IN CINEMAS NOW
RUNNING TIME: 107 mins
REVIEWED BY: Dr Lenera, Official HCF Critic
As the Piston Cup season progresses, Lightning McQueen, now a seven-time Piston Cup racing legend, finds himself overshadowed by Jackson Storm, an arrogant rookie who belongs to a new generation of racers that use the latest technology to improve their performance. Lightning’s fellow veterans either retire or are fired by their sponsors, to be replaced by new-generation racers. During the final race of the season, he loses control and suffers a violent, nearly fatal rollover crash, leaving him badly injured. Not wanting to be forced into retirement as his mentor Doc was, he decides to start training again, looking for new ways to regain his edge, and finds that Rusty and Dusty, the owners of Lightning’s Rust-eze racing team, have sold Rust-eze to new owner Sterling, who assigns him to work with trainer Cruz Ramirez. Even worse, Sterling wants to take him off the racing circuit and use him for product endorsements….
Neither Cars nor Cars 2 fared very well with critics, but kids tend to love them [talking vehicles with eyes, what could be more appealing to a little boy?], and I rather enjoyed them myself, the sequel in my opinion doing well in being very different to the original. It was Pixar’s first commercial disappointment though, which may be why Cars 3 pretends that Cars 2 never happened. It also seems like a bid for more critical respectability, with themes of aging, mortality and obsolescence, less laughs [Mater’s hardly in it], and a new major female character [it won’t be long before white male heroes will be entirely a thing of the past for Disney] just to be PC. Unfortunately, this means that the film is too deep and downbeat for many young kids, kids who are not quite ready for, say, Up! or Inside Out but who would eat up the simple fun of a Cars film. There was quite a bit of shuffling and talking at the fairly full showing I attended.
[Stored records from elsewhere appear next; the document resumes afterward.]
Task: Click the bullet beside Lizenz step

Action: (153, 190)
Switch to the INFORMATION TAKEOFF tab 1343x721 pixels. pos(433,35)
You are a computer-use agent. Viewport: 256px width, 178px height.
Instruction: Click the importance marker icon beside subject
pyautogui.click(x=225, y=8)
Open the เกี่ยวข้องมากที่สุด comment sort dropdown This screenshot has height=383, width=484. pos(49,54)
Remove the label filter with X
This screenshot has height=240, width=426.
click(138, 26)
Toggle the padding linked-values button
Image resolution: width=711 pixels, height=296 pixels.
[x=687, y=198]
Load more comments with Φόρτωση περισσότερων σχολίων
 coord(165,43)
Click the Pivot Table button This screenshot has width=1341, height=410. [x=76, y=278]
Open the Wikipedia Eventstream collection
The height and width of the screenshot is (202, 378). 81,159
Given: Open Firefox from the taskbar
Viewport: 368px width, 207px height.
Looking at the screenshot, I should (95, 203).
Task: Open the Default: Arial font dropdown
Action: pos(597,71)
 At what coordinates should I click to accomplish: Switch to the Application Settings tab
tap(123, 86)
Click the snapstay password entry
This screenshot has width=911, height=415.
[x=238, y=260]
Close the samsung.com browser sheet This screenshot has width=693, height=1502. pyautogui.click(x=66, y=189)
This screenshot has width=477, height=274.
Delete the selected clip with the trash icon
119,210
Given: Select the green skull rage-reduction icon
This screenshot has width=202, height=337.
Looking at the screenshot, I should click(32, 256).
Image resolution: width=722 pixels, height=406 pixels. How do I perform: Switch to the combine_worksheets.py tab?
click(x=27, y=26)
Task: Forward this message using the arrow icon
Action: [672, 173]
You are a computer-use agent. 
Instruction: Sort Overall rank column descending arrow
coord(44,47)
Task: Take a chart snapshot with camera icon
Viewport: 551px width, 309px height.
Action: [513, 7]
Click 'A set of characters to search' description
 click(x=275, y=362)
And, while the message about knowing when to pass the torch may be commendable, the film does it in such a way as to seem like it’s also trying to shove a defeatist message at people, which is just ridiculous and concerning. Almost nothing is original in the storyline either, which is cobbled together from a variety of sports movies including at least a couple of Rockys.
And yet, I’d be lying if I said I didn’t get entertainment value from the film. Even though I feel it lacks the genuine heart of the first movie where the emotional beasts didn’t seem so forced, certain moments are more moving than you’d expect given that we’re talking about living cars here, the several race sequences are genuinely exciting, and the level of texture and detail has reached quite phenomenal standards. Some shots do look genuinely photo-realistic. There’s also a great eye for odd detail [love the band!], though things do sometimes seem rather creepy this time round, and I wish that the film could have gone into the background of its actually rather [when you think about it] nightmarish dystopian reality rather than leaving us adults with lots of questions, such as, when McQueen and Ramirez inadvertently enter a demolition derby and have to survive aginst a suped-up school bus, why does the school bus exist in the first place considering there are no humans in this world? Cars 3 is technically superb no doubt, at times but doesn’t appear to have been really thought through [it even misquotes things from Cars] and is easily the least of the three Cars films.